## ASSIGNED TASK
Print each entry in full, word for word, with no pictures in the result.
- Opening Delimiter -
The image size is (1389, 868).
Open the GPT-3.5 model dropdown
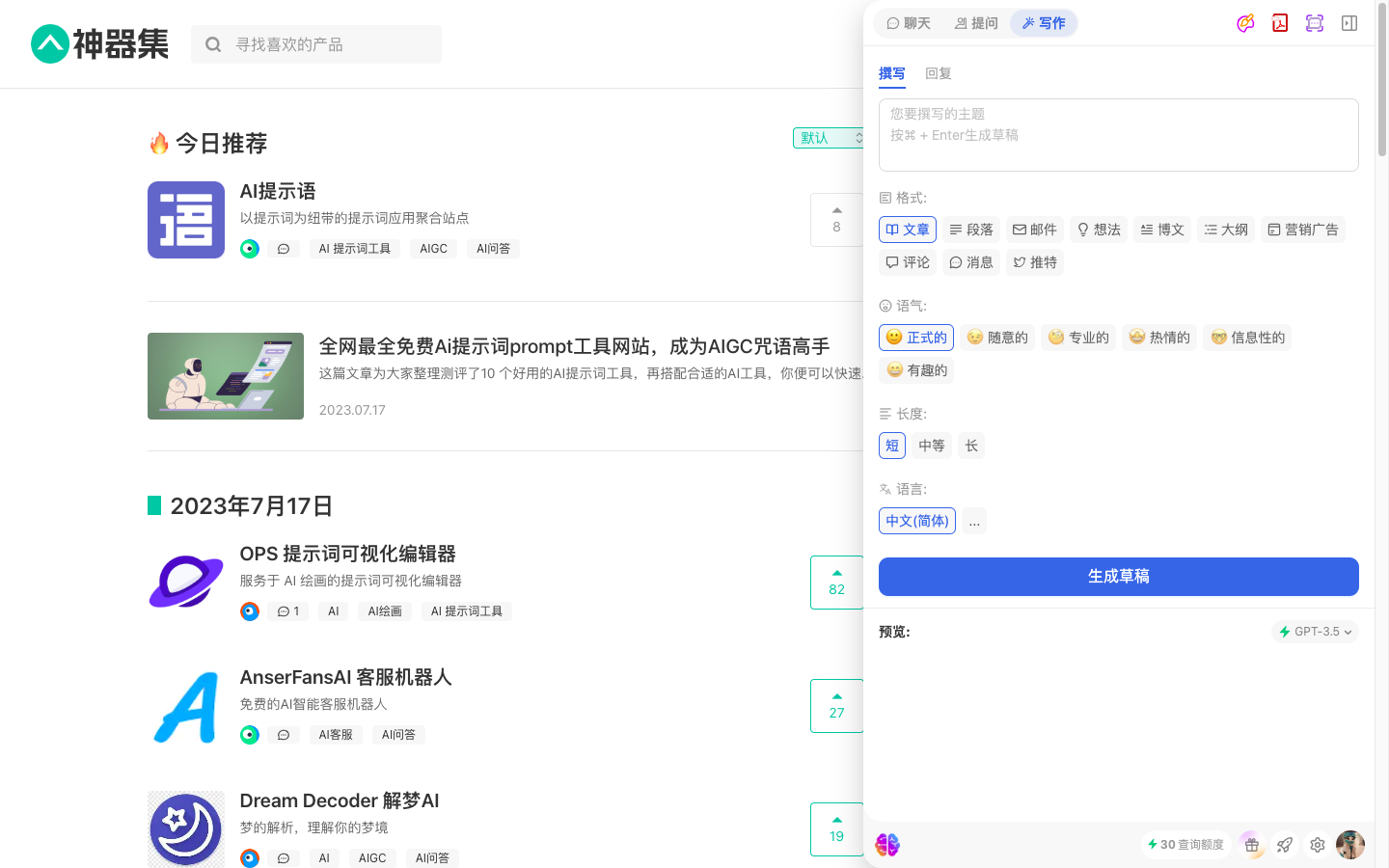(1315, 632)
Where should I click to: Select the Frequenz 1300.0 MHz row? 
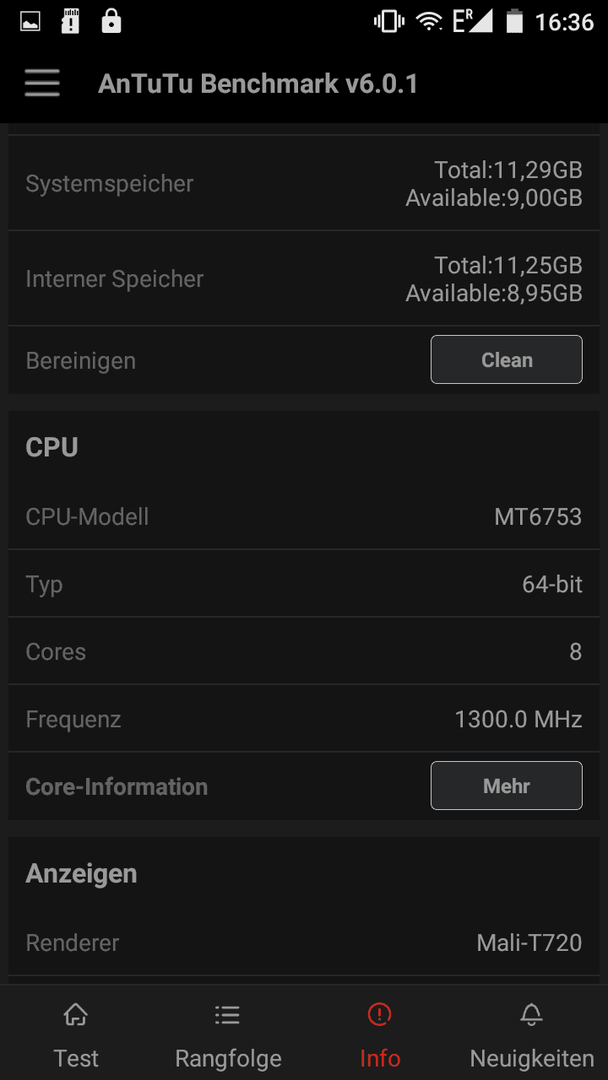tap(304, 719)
- Closing Delimiter -
## RESPONSE TO THIS EXERCISE
The image size is (1389, 868).
Open the GPT-3.5 model dropdown
(1315, 632)
Where should I click to: Select the Frequenz 1300.0 MHz row? 
tap(304, 719)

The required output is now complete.